[Records from a collection]

▼

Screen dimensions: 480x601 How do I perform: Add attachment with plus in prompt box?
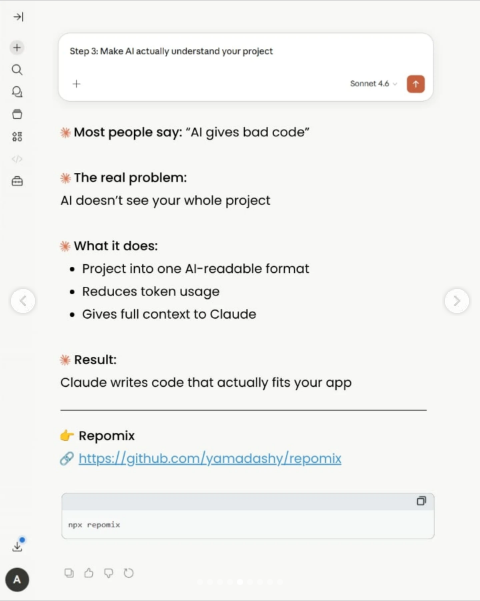point(77,84)
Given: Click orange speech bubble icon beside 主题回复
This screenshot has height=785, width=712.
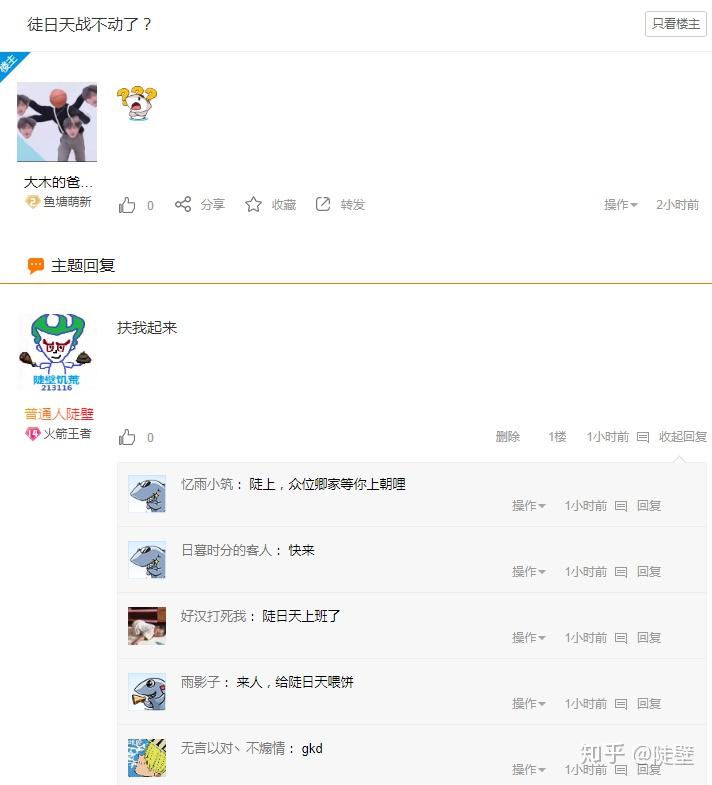Looking at the screenshot, I should click(x=36, y=266).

▲

- STATED TASK:
Rename "prompt box" to "message box" throughout the records and write them out again with nothing else changed. Leave the pictures out of your answer.

- WRITTEN SOLUTION:
Screen dimensions: 480x601 How do I perform: Add attachment with plus in message box?
point(77,84)
Given: Click orange speech bubble icon beside 主题回复
This screenshot has height=785, width=712.
Looking at the screenshot, I should click(x=36, y=266).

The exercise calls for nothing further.